HEADER vs. PARTIAL vs. FULL MESSAGES
You should have a section of your e-mail setup called something like "Download the following messages" where you can set Windows Mobile Messaging to download e-mail from today only, the past three days, the past month, and so on. There should be another option where you can choose to download the header only, the entire message, or the first 500, 1000, or 5000 bytes.

I find that 500 bytes is too short for some messages and instead opt for the first 1000 bytes. If you choose to display just the header, you’ll have to manually click each e-mail you’d like to read in its entirety and reconnect to your e-mail service to download the full message(s). It’s a big pain most of the time. The first 1000 bytes should give you most or all of each message so that you can either delete or reply without going through a bunch of extra steps. Be careful, though. If you get a lot of large e-mails (with attachments, for instance), it’ll take a while to download even 1000 bytes of each message and it’ll drain your battery much faster than normal.

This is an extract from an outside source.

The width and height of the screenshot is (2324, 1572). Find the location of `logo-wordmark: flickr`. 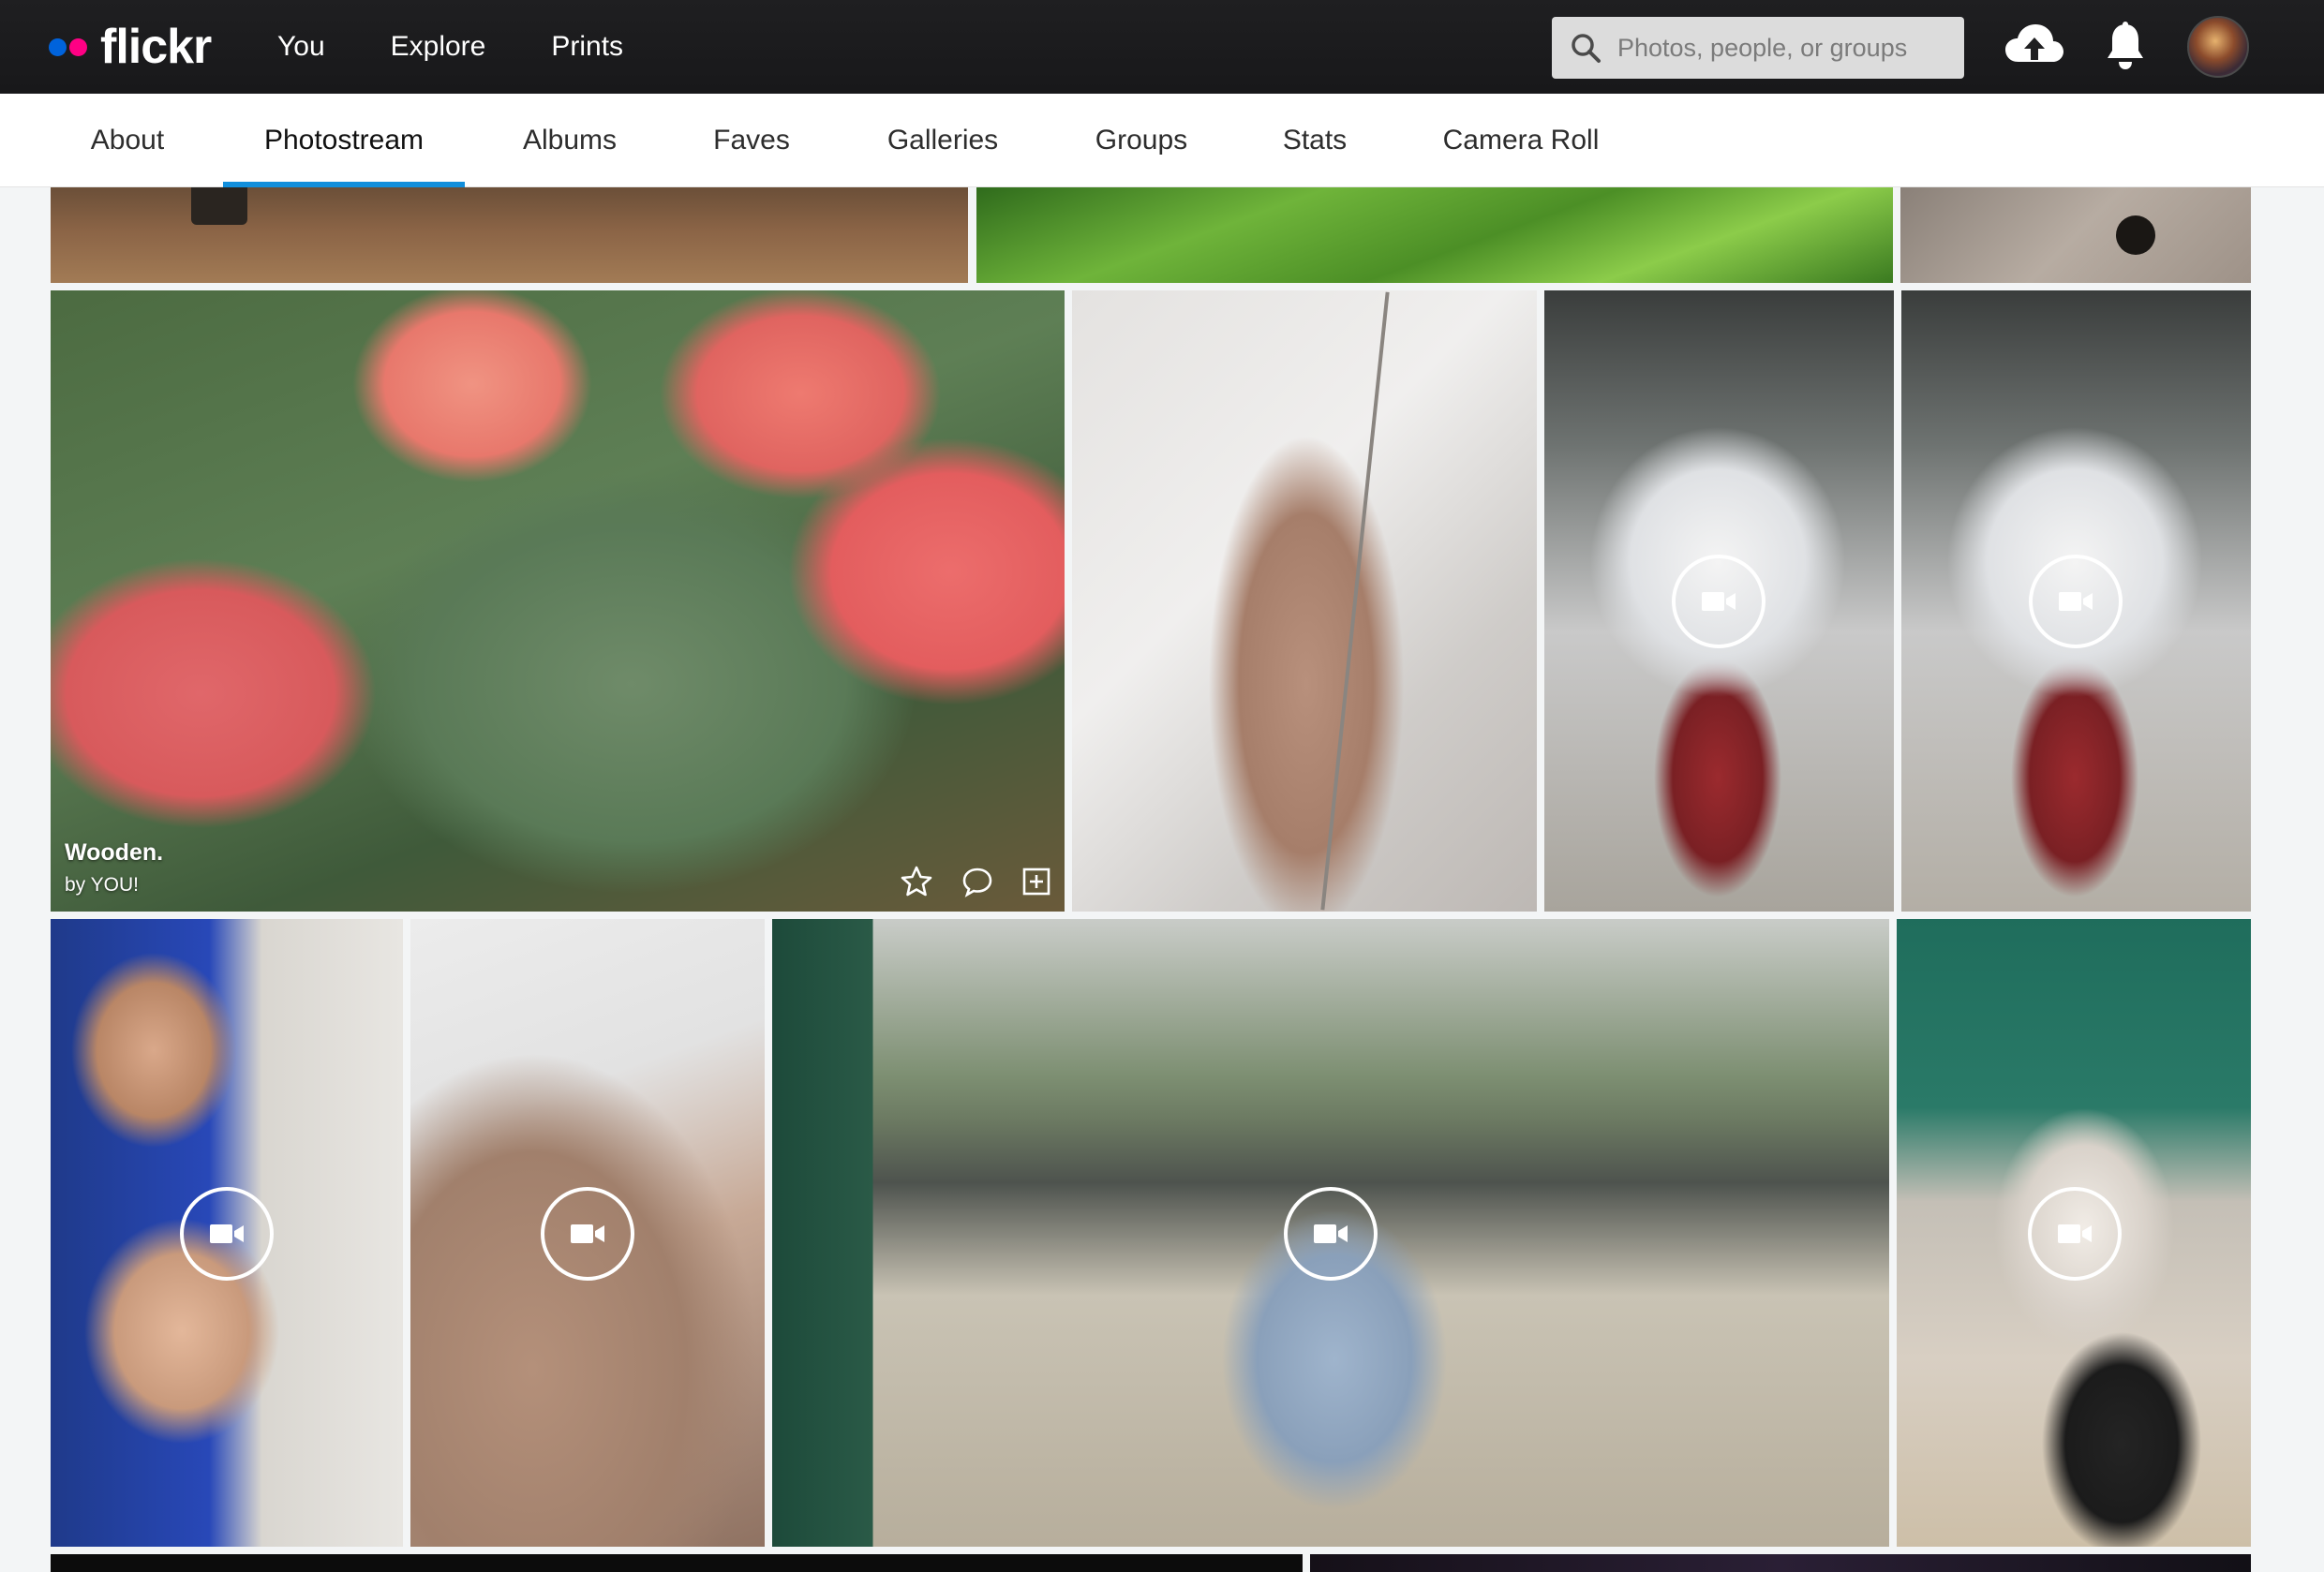

logo-wordmark: flickr is located at coordinates (156, 47).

AUTOMATICALLY CHECKING FOR MESSAGES
In the interest of battery life, if you get more than 25 e-mails each day, set this option to Once a day or Never. If you need to constantly check your e-mail, just open up the program and do a manual Send and Receive every time you want to get your new messages. All it takes is one instance where your phone tries to automatically check for messages when you’ve got a weak signal and the amount of time it takes to slowly download everything sucks the life right out of your battery.

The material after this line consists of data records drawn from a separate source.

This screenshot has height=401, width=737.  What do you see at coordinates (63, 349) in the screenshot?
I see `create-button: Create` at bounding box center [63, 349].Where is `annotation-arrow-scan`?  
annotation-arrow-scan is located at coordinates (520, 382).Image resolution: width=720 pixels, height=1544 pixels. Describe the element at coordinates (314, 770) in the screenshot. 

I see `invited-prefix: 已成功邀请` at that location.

Use your phone as a flashlight

This is one of my favorite tricks whenever anybody drops something under a table in a restaurant and it always gets a "of course Doug has a flashlight built into his phone" comment, but it’s ridiculously simple and most people with Windows Mobile devices can do the same thing if your device has a built-in camera and flash.

Simply navigate to your camera program and turn on the flash. It should stay illuminated until you turn it off. On most devices, it’s a focused beam of light instead of an actual flash that illuminates an area at the exact moment that you take a photo. Use this trick sparingly, though. It’s a huge drain on your battery.

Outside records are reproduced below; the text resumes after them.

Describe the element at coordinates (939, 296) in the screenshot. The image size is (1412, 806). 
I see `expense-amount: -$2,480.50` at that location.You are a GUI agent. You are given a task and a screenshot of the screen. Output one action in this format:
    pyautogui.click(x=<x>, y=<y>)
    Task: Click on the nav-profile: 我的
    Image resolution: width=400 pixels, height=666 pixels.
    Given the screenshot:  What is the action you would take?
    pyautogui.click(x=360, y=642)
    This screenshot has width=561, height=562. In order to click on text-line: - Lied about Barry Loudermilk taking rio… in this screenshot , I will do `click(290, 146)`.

Quickly turn various connections on and off

This will be done differently depending on your phone but most devices have a hardware button that you can hold down to quickly access your connection settings. It’s great if you’re getting on a plane, going into a meeting, or just want to conserve some battery life.

On the PPC-6700, for instance, you can hold down the Internet Explorer button to access this feature. On the Motorola Q, you hold down the home button. Check your device’s manual to figure out which button to use on your own phone.

I keep the Bluetooth function of my phone off at all times and I’d suggest you do the same unless you use that feature all the time. It’s a pretty good drain on the battery. Likewise, if your phone has a wireless network connection, you can keep that turned off unless you use a wireless connection in your home or office frequently. On my PPC-6700, I found that my connection to Sprint’s network was fast enough that being connected to my wireless network at home didn’t provide enough extra speed to justify the battery drain. Your mileage may vary, especially depending upon which network you use.

More tips and tricks

Anyone out there have any really simple, quick tricks? There’s a lot of really good device-specific information in PDAPhoneHome.com’s forums section and other sites like it if you have questions about your particular phone. HowardForums is also a really good resource and there are a lot of sites that cater specifically to one particular phone model. Just search for your phone or a phone you’re thinking of buying and you’ll be able to find plenty of info by real people who use the technology every day.